Serbian officials in northern Kosovo postponed a key decision on whether to adopt a NATO-brokered deal aimed at defusing ethnic tensions in the breakaway state yesterday.

Serbian, Kosovar, and international officials had expressed hope that the deal, which is aimed at quelling border tensions, would prevent further violence before formal dialogue on a host of issues resumes in Brussels next month.

High-level officials in both Serbia and Kosovo are eager for a quick resolution of the tension, since each side is concerned about the potentially negative impact of violence on their respective bids for EU membership. But at the local level in Kosovo – where a 10 percent ethnic Serb minority largely opposes the country's 2008 declaration of independence – there is significant resistance.

“There is a lot at stake,” says Hanns-Christian Klasing, a spokesperson for the European Rule of Law Mission in Kosovo, which oversees policing, customs, and judicial functions in the country. “Membership in the European Union for both Serbia and Kosovo can only happen once [the Kosovo border issue] is solved politically…. We’re not there yet.”

But, Mr. Klasing adds, “this is what people want.”

Why border dispute erupted into violence

Kosovo's 2008 declaration of independence still angers many Serbians, who consider the territory the cradle of their civilization and refuse to recognize Kosovo sovereignty.

The latest dispute erupted late last month in northern Kosovo along the border with Serbia. While the disagreement centered around trade, at heart it was about whether Kosovo had a right to control its border. After Serbia refused to lift a ban on exports or accept "Republic of Kosovo" customs stamps, Kosovo moved to block Serbian imports.

In a decisive move on July 25, the Kosovar government sent in ethnic Albanian special police to assert control of the border it shares with Serbia, displacing the ethnic Serbs who had previously manned the checkpoints.

The move sparked violence, with ethnic Serbs setting up roadblocks, killing a Kosovo officer, setting a border crossing on fire, and shooting at international troops brought in to help put an end to the fighting.

NATO's force in Kosovo, known as KFOR, proposed a "common understanding" to diffuse the immediate tensions. The plan called for removing the barricades and allowing KFOR to patrol the border zones until at least Sept. 15.
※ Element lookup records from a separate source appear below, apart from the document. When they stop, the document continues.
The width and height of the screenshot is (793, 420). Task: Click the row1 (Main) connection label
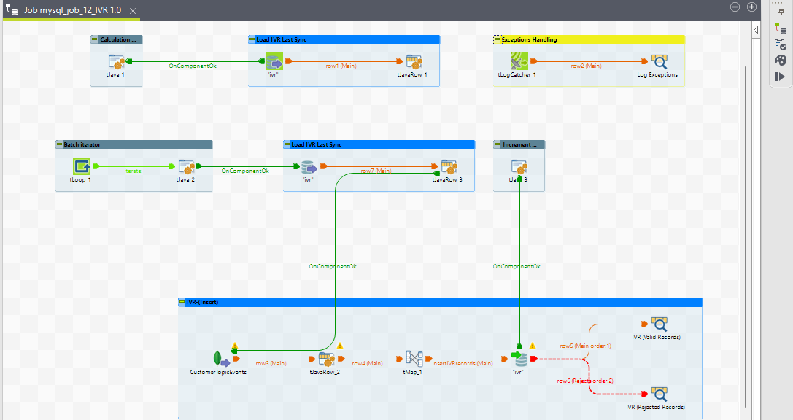pos(342,66)
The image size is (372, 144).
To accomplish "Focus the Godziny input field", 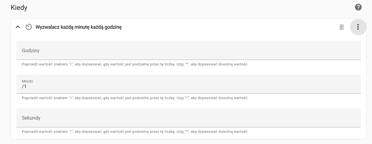I will (x=188, y=50).
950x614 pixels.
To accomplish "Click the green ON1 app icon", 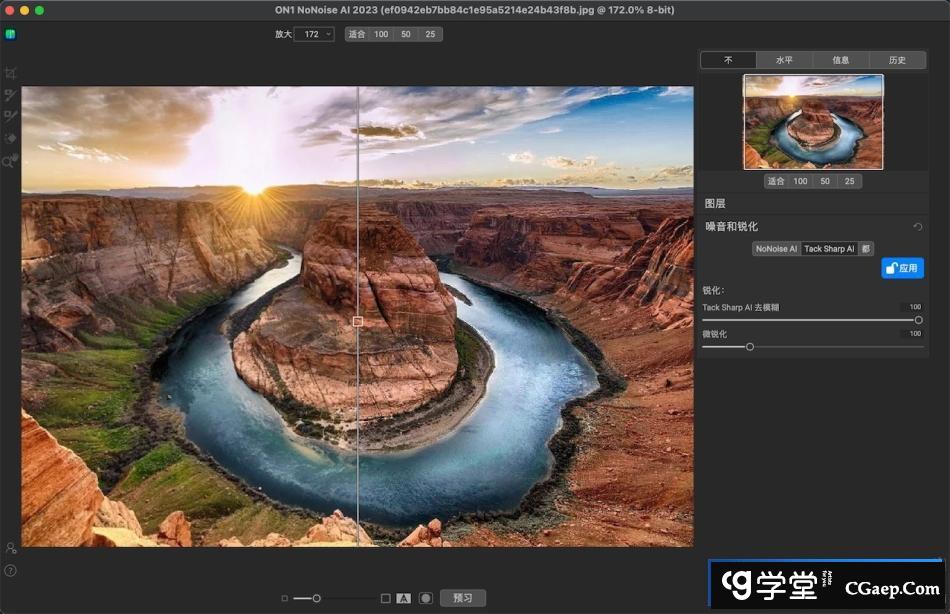I will coord(10,34).
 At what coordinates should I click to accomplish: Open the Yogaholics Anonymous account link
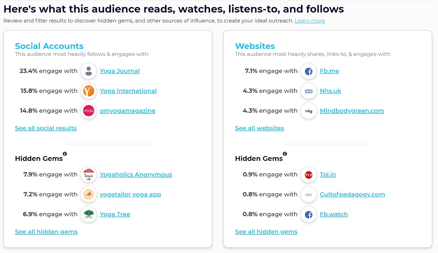136,174
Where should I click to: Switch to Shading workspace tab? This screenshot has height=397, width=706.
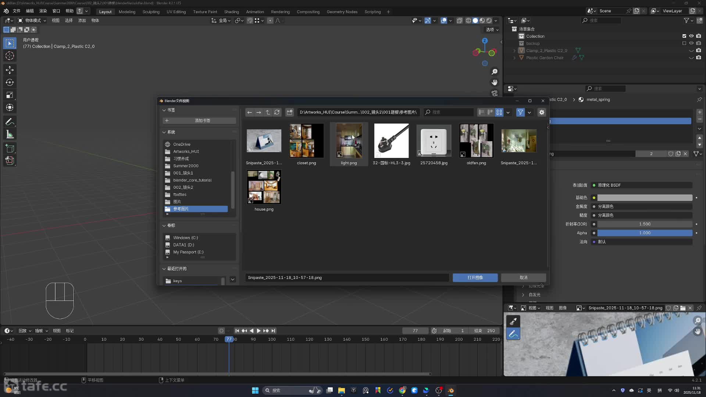(231, 12)
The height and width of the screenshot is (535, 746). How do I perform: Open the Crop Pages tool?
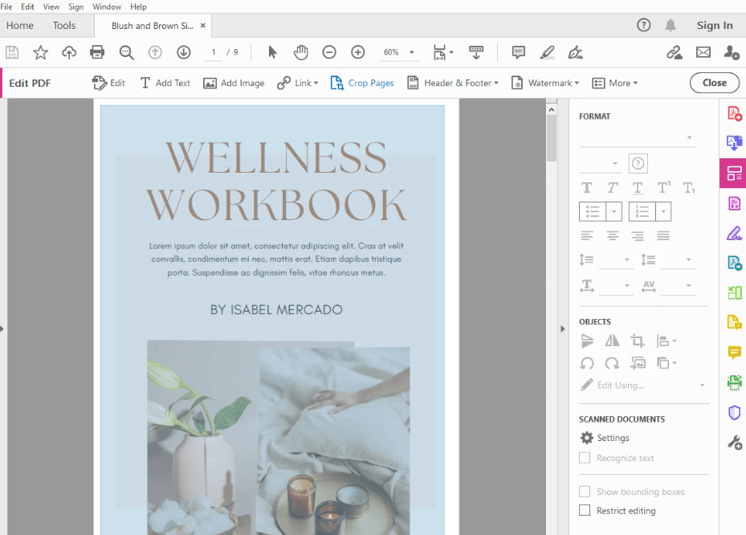[x=362, y=82]
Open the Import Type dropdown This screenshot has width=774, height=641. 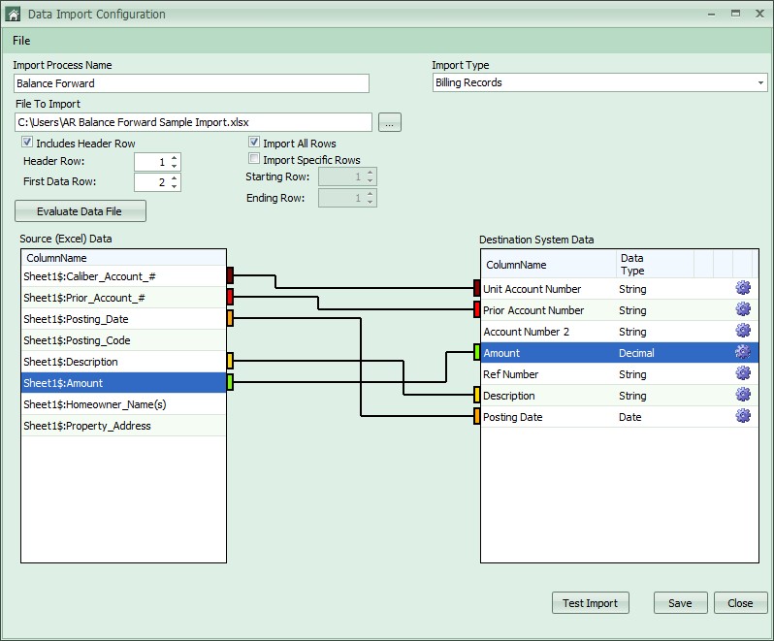click(x=760, y=83)
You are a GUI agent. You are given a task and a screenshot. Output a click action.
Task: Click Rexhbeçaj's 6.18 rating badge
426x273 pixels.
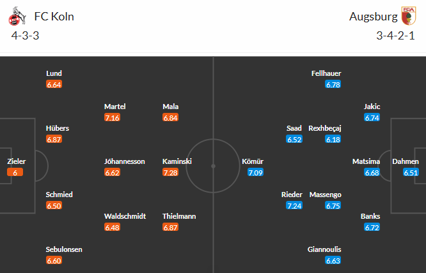pos(333,139)
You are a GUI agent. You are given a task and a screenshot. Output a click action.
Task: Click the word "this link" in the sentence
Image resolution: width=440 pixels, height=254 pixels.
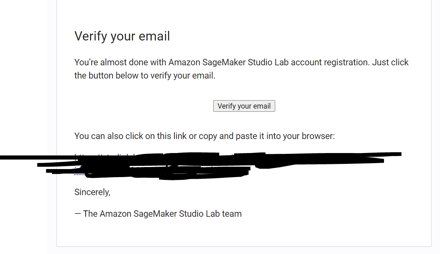pos(172,136)
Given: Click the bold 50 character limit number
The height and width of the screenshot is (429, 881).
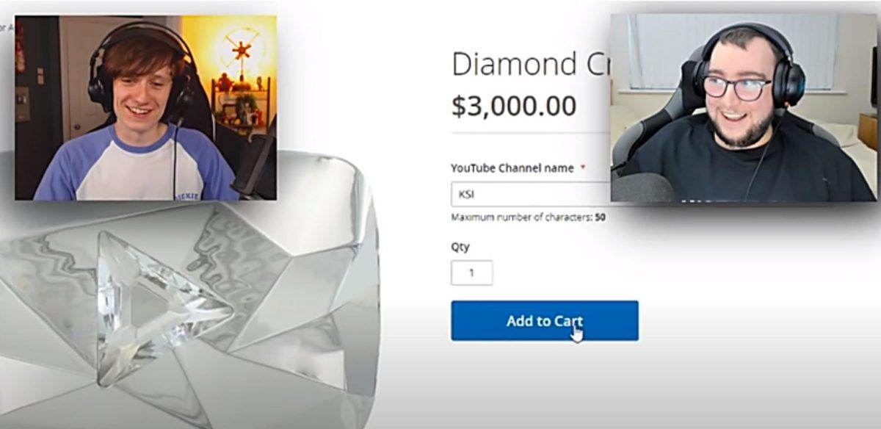Looking at the screenshot, I should click(601, 217).
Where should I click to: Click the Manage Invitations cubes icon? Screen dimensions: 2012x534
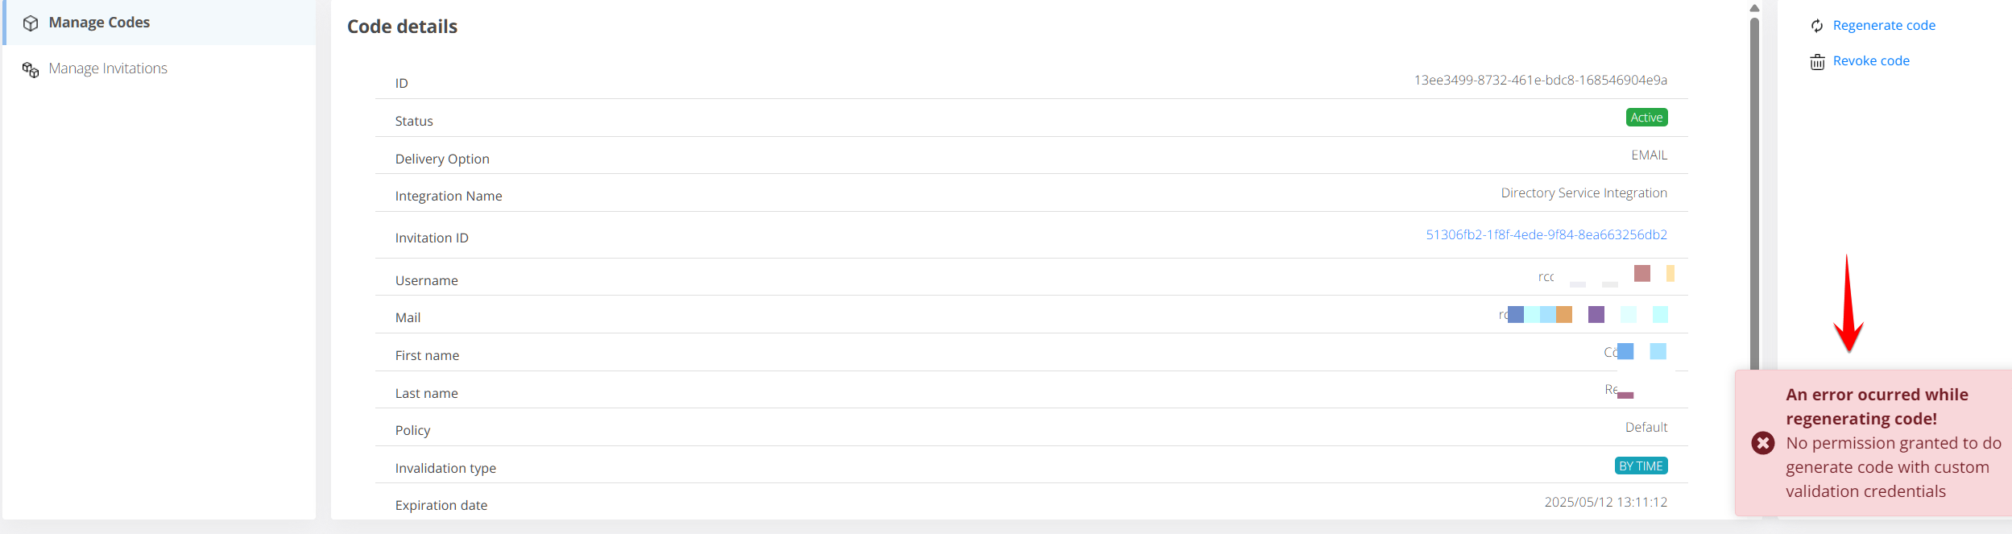[31, 70]
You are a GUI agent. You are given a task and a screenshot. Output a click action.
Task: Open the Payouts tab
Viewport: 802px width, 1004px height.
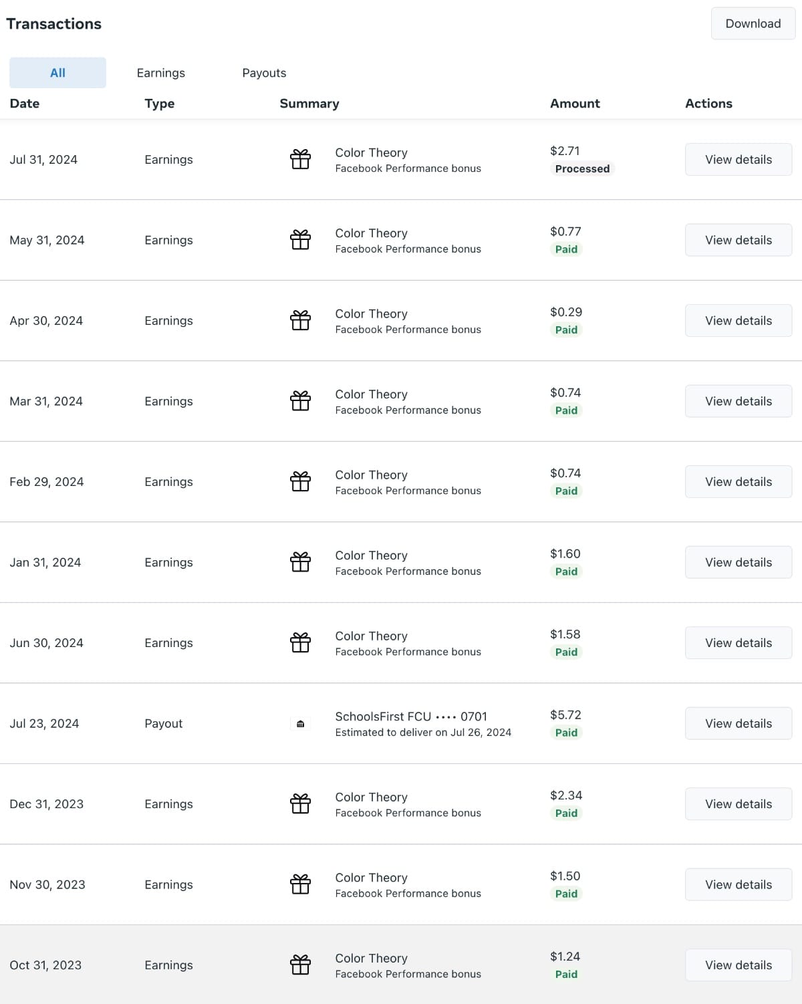click(x=264, y=73)
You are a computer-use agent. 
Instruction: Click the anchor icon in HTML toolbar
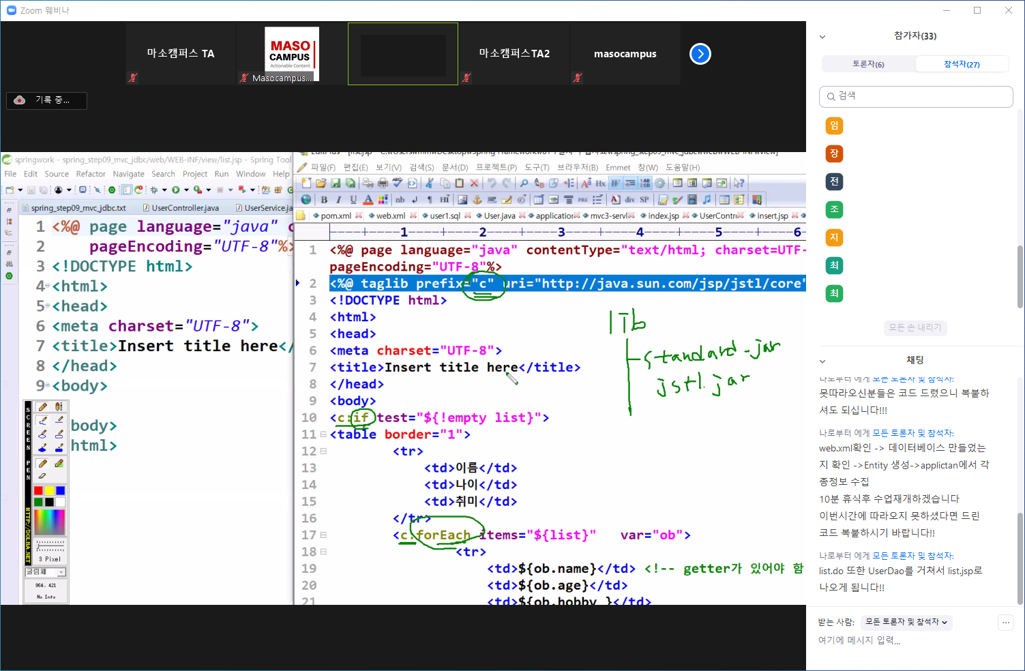point(477,200)
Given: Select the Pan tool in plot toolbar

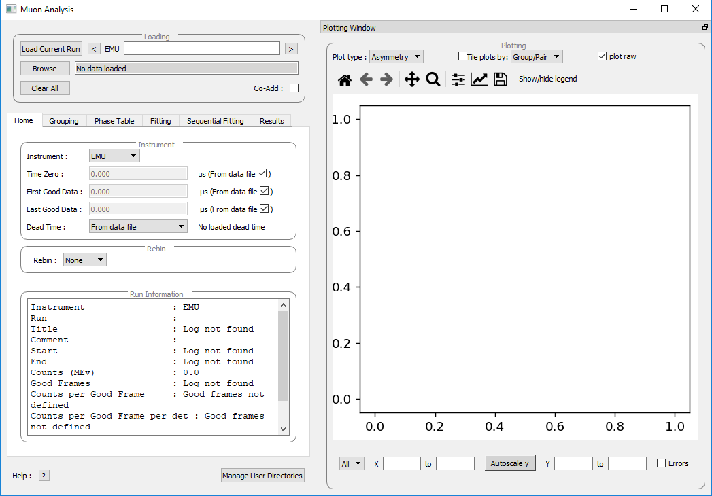Looking at the screenshot, I should pos(411,79).
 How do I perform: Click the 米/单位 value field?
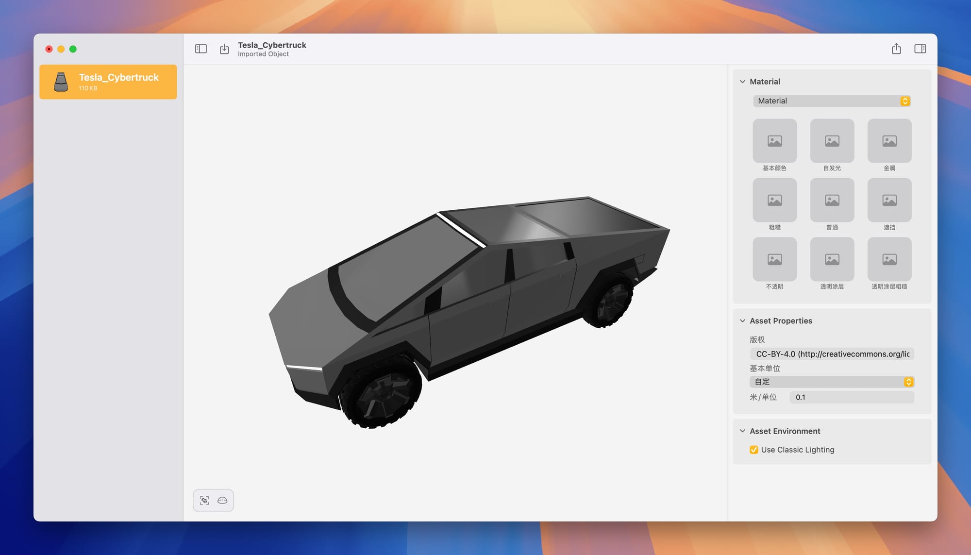point(851,397)
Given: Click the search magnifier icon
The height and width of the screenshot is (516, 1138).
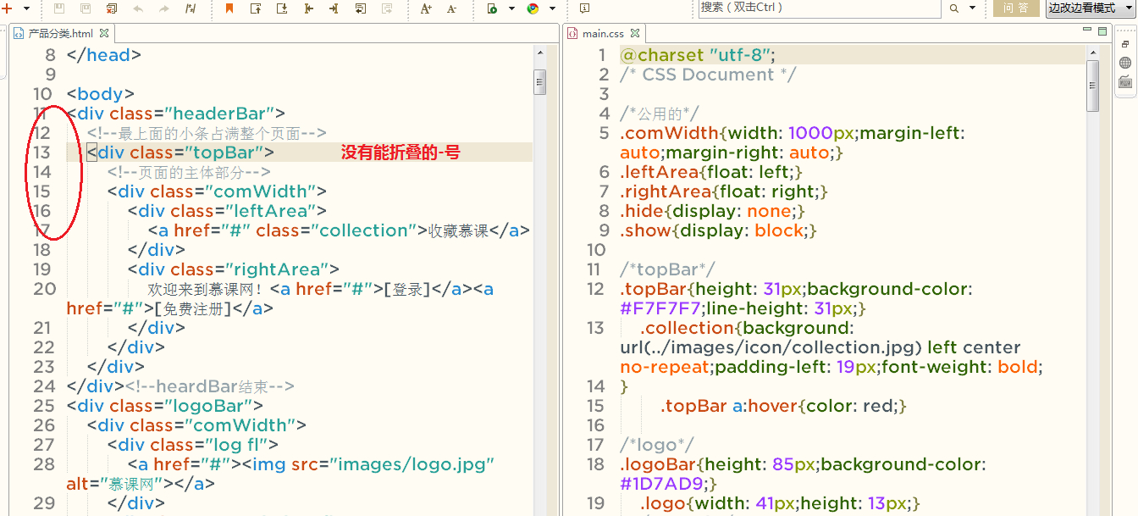Looking at the screenshot, I should (953, 8).
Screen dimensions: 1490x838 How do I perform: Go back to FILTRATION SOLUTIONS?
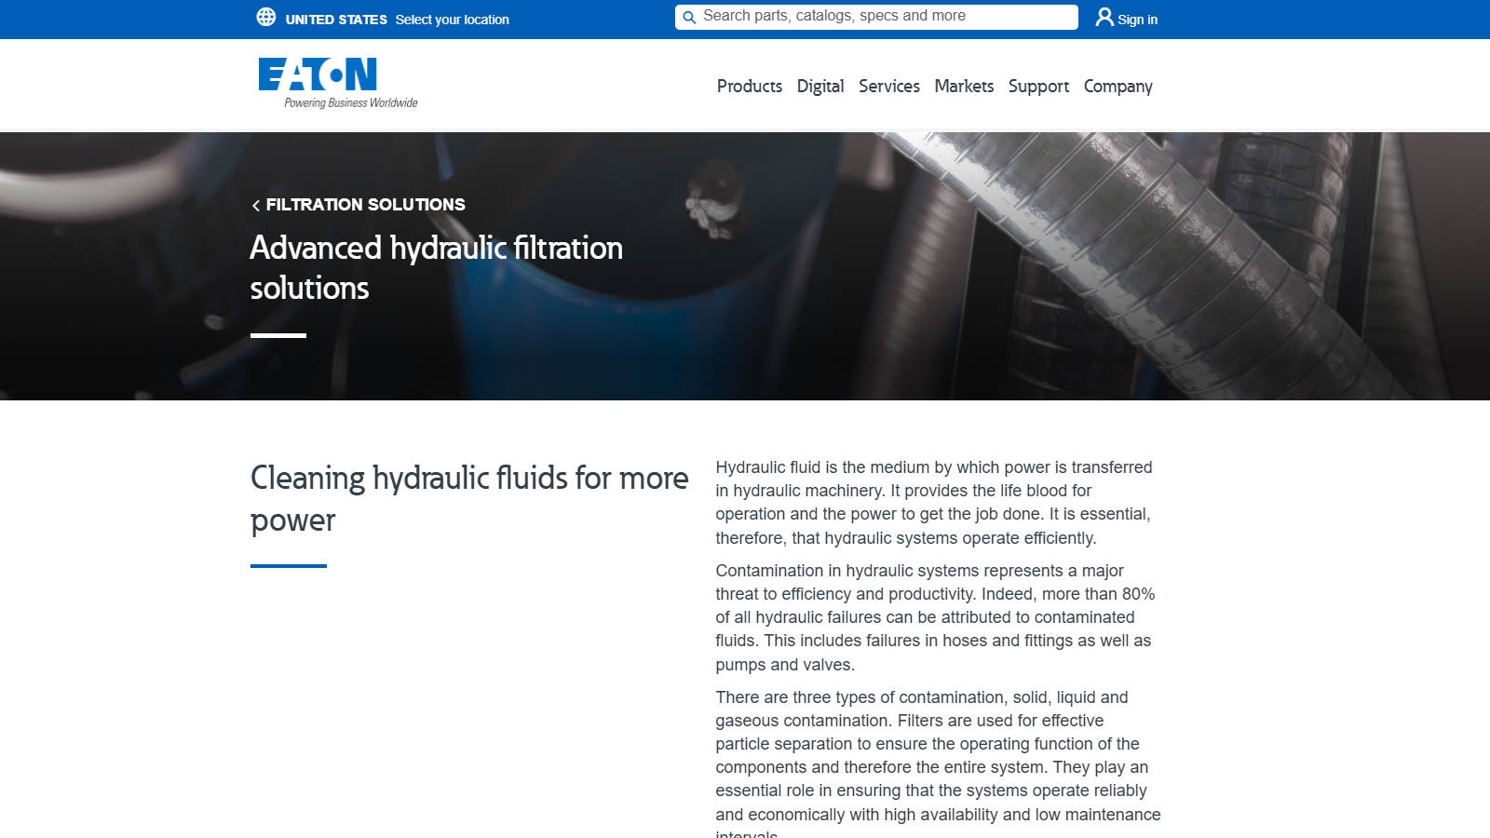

Serbia's government agreed to the deal in principle. And officials hoped that a meeting of local Serbian leaders in Kosovo scheduled for yesterday would result in the removal of Serbian-constructed roadblocks from major arteries.

But representatives for one of the local villages that constructed a roadblock failed to show up – a move the underscores the depths of distrust and animosity that plague peacekeeping efforts in the area, observers say. Resolution was delayed as Serbian leaders worked backchannels to bring locals in line with official policy.

“It’s a huge setback,” says Momcilo Arlov, program director for the Center for Civil Society Development, which works on reconciliation issues in the ethnically divided city of Mitrovica in nothern Kosovo.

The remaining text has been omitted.